Saved data entries:
============================================================

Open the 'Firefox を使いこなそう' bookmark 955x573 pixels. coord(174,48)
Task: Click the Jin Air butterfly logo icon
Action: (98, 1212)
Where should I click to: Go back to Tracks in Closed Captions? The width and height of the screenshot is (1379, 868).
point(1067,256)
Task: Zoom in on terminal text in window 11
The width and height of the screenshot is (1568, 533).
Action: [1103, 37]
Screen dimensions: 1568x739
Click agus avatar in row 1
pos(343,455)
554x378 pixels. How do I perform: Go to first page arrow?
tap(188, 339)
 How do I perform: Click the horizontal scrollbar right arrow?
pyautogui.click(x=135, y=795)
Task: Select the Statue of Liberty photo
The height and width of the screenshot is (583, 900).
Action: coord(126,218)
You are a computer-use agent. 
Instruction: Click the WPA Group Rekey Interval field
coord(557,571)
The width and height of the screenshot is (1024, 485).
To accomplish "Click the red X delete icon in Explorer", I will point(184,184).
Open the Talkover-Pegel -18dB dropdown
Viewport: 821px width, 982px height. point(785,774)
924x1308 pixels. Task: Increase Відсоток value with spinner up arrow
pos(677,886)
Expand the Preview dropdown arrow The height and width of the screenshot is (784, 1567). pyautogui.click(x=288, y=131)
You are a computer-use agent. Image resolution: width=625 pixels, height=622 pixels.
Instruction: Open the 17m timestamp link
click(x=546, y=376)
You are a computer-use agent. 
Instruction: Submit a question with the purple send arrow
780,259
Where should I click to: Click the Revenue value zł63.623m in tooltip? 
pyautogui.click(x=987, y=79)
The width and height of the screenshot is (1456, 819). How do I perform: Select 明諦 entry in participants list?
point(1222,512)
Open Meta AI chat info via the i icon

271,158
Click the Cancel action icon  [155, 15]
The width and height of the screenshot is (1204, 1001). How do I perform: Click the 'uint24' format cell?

============================================================

PROBLEM STATEMENT: Reproduce all of the records above, substituting "Goal" for every occurrence of "Instruction" and leaving everything else unchanged.

RESULT BELOW:
Open the 'Firefox を使いこなそう' bookmark 955x573 pixels. coord(174,48)
Task: Click the Jin Air butterfly logo icon
Action: (98, 1212)
Where should I click to: Go back to Tracks in Closed Captions? The width and height of the screenshot is (1379, 868).
point(1067,256)
Task: Zoom in on terminal text in window 11
The width and height of the screenshot is (1568, 533).
Action: [1103, 37]
Screen dimensions: 1568x739
Click agus avatar in row 1
pos(343,455)
554x378 pixels. How do I perform: Go to first page arrow?
tap(188, 339)
 How do I perform: Click the horizontal scrollbar right arrow?
pyautogui.click(x=135, y=795)
Task: Select the Statue of Liberty photo
The height and width of the screenshot is (583, 900).
Action: coord(126,218)
You are a computer-use agent. 
Goal: Click the WPA Group Rekey Interval field
coord(557,571)
The width and height of the screenshot is (1024, 485).
To accomplish "Click the red X delete icon in Explorer", I will point(184,184).
Open the Talkover-Pegel -18dB dropdown
Viewport: 821px width, 982px height. point(785,774)
924x1308 pixels. Task: Increase Відсоток value with spinner up arrow
pos(677,886)
Expand the Preview dropdown arrow The height and width of the screenshot is (784, 1567). pyautogui.click(x=288, y=131)
You are a computer-use agent. Image resolution: width=625 pixels, height=622 pixels.
Goal: Open the 17m timestamp link
click(x=546, y=376)
You are a computer-use agent. 
Goal: Submit a question with the purple send arrow
780,259
Where should I click to: Click the Revenue value zł63.623m in tooltip? 
pyautogui.click(x=987, y=79)
The width and height of the screenshot is (1456, 819). How do I perform: Select 明諦 entry in participants list?
point(1222,512)
Open Meta AI chat info via the i icon

271,158
Click the Cancel action icon  [155, 15]
The width and height of the screenshot is (1204, 1001). How do I perform: Click the 'uint24' format cell?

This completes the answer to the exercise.